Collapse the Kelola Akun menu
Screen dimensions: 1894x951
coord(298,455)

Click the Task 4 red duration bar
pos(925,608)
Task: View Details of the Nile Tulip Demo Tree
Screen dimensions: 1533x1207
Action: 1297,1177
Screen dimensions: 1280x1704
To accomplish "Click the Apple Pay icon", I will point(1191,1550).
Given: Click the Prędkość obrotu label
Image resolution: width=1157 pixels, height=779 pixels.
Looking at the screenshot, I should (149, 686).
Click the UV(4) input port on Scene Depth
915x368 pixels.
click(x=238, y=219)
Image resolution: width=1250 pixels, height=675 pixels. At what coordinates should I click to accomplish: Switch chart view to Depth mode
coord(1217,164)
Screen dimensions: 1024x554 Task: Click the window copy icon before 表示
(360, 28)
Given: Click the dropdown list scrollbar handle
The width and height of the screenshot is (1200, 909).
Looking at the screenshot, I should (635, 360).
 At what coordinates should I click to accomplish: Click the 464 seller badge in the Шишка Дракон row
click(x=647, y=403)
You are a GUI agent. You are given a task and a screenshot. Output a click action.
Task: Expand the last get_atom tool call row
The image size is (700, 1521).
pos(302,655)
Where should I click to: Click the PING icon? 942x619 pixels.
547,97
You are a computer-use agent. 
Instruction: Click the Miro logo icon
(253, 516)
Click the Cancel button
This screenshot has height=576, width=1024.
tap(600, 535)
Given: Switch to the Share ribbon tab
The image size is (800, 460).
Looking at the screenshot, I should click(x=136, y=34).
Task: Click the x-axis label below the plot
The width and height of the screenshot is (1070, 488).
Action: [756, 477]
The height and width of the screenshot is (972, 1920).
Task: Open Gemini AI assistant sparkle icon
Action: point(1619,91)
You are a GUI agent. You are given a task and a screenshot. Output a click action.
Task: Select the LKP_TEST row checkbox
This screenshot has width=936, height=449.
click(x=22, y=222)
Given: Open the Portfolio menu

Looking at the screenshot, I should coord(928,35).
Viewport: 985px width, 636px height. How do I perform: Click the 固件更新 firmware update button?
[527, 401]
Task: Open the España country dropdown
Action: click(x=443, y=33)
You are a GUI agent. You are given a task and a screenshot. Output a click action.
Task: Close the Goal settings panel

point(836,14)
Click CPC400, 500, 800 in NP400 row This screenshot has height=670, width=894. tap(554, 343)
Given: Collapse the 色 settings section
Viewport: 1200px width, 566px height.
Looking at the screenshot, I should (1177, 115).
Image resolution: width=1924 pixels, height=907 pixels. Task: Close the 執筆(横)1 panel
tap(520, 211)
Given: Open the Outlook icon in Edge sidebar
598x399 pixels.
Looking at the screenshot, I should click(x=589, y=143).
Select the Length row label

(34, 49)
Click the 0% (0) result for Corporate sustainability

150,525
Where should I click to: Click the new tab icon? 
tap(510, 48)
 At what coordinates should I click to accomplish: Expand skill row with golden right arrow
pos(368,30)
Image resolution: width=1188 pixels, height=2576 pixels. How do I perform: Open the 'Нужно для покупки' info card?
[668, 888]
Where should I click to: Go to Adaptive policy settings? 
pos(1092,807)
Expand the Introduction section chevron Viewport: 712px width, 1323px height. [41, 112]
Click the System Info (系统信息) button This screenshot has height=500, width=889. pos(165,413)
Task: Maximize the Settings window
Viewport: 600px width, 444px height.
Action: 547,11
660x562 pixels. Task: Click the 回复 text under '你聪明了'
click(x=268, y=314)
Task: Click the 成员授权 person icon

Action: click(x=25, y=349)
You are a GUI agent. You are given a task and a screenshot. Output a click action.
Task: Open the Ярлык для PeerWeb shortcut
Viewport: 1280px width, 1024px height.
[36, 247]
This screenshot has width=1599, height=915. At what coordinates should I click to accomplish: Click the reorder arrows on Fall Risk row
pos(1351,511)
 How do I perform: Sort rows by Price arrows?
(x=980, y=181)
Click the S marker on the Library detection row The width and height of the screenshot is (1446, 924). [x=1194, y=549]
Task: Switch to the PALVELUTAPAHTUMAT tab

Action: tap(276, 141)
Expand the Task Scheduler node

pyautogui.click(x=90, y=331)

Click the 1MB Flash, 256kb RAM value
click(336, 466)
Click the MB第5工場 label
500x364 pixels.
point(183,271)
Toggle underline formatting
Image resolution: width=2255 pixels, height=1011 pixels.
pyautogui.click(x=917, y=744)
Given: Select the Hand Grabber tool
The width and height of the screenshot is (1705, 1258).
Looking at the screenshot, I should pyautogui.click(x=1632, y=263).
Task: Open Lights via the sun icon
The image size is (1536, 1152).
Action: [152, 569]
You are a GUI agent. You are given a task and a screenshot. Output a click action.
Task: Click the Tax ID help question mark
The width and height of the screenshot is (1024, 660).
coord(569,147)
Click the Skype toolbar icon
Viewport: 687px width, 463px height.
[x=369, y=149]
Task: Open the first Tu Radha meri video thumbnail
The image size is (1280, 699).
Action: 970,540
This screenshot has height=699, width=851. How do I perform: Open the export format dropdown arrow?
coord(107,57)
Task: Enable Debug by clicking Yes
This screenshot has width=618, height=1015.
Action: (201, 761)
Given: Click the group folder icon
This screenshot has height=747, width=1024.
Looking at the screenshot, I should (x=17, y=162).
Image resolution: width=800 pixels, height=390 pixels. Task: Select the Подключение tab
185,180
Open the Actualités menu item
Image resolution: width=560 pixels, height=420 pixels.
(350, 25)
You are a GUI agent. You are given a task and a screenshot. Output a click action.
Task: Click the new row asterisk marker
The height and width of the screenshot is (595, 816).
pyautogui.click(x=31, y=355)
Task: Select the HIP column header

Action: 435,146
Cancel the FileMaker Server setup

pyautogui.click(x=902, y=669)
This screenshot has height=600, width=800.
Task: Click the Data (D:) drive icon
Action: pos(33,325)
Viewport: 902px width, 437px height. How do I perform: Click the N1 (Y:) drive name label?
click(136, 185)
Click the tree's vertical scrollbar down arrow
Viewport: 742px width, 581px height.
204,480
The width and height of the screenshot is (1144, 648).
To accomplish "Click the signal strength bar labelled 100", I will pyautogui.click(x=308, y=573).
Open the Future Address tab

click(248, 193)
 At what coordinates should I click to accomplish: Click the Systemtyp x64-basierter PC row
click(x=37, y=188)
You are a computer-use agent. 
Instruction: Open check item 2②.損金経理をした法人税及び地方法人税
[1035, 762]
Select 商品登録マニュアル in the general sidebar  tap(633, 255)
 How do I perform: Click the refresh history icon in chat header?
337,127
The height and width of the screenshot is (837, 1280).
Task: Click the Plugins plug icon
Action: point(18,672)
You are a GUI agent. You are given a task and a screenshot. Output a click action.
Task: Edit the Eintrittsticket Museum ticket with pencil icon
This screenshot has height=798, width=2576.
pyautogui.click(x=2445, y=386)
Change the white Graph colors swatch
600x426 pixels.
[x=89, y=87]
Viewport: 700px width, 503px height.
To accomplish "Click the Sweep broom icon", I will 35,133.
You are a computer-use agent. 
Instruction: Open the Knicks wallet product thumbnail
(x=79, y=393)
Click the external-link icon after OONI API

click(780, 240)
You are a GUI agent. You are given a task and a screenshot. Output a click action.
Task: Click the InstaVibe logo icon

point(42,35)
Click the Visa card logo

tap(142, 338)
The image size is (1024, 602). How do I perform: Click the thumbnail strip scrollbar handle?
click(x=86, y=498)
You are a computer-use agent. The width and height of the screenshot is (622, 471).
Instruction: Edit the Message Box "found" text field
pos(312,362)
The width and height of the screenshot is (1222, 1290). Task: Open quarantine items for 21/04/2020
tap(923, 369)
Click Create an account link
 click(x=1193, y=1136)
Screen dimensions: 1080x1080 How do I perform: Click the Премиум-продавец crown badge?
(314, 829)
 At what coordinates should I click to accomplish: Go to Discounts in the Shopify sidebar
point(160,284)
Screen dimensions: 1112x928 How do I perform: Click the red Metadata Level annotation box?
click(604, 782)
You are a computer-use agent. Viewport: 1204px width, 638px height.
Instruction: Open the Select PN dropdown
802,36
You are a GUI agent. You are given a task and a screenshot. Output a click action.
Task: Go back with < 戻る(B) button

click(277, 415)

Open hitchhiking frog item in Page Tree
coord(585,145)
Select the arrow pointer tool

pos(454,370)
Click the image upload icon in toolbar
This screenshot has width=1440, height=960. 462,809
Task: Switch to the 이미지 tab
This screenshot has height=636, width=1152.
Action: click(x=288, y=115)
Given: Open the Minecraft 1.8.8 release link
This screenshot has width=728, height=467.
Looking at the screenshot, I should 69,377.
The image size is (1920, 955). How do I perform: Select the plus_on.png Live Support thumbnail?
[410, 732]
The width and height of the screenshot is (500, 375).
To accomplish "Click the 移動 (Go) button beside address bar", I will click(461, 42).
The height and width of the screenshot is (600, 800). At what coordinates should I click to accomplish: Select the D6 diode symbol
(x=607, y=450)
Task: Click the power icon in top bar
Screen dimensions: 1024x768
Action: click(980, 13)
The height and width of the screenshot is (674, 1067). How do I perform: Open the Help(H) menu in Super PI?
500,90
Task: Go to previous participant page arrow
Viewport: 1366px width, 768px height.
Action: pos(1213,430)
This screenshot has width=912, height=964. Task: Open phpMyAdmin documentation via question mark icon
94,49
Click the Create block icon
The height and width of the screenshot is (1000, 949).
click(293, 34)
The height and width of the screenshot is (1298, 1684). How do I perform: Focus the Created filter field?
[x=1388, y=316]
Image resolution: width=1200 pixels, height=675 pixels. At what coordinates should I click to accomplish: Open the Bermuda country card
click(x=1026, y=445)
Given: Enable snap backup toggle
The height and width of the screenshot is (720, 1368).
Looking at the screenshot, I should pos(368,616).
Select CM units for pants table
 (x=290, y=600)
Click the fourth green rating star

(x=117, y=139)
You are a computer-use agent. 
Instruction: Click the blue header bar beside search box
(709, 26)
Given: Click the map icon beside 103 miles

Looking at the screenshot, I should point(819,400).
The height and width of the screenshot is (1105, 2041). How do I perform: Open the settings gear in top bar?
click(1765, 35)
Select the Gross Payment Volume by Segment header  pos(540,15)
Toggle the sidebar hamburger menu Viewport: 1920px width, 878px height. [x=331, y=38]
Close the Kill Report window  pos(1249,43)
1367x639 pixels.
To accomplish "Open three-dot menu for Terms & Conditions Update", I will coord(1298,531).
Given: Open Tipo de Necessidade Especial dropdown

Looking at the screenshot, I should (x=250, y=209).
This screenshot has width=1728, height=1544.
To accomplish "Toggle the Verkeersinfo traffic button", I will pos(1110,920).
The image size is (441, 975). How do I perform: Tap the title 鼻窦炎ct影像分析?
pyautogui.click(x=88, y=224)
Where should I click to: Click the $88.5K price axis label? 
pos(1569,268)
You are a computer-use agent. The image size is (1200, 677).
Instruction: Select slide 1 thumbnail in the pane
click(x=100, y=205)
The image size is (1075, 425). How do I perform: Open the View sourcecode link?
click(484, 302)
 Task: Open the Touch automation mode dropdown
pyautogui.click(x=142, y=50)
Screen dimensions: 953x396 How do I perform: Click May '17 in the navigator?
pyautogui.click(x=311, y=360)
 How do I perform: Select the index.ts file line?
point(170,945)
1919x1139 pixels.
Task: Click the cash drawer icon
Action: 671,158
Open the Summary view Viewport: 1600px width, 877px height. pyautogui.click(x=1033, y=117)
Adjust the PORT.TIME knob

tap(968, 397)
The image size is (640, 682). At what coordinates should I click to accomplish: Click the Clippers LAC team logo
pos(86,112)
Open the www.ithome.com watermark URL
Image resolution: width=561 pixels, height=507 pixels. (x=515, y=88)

EXERCISE INSTRUCTIONS
The response must hold only the lines above from the line with "Click the S marker" through the line with "Click the MB第5工場 label", each copied exactly, both ends kept.

SOLUTION FOR THIS EXERCISE
Click the S marker on the Library detection row The width and height of the screenshot is (1446, 924). [x=1194, y=549]
Task: Switch to the PALVELUTAPAHTUMAT tab

Action: tap(276, 141)
Expand the Task Scheduler node

pyautogui.click(x=90, y=331)

Click the 1MB Flash, 256kb RAM value
click(336, 466)
Click the MB第5工場 label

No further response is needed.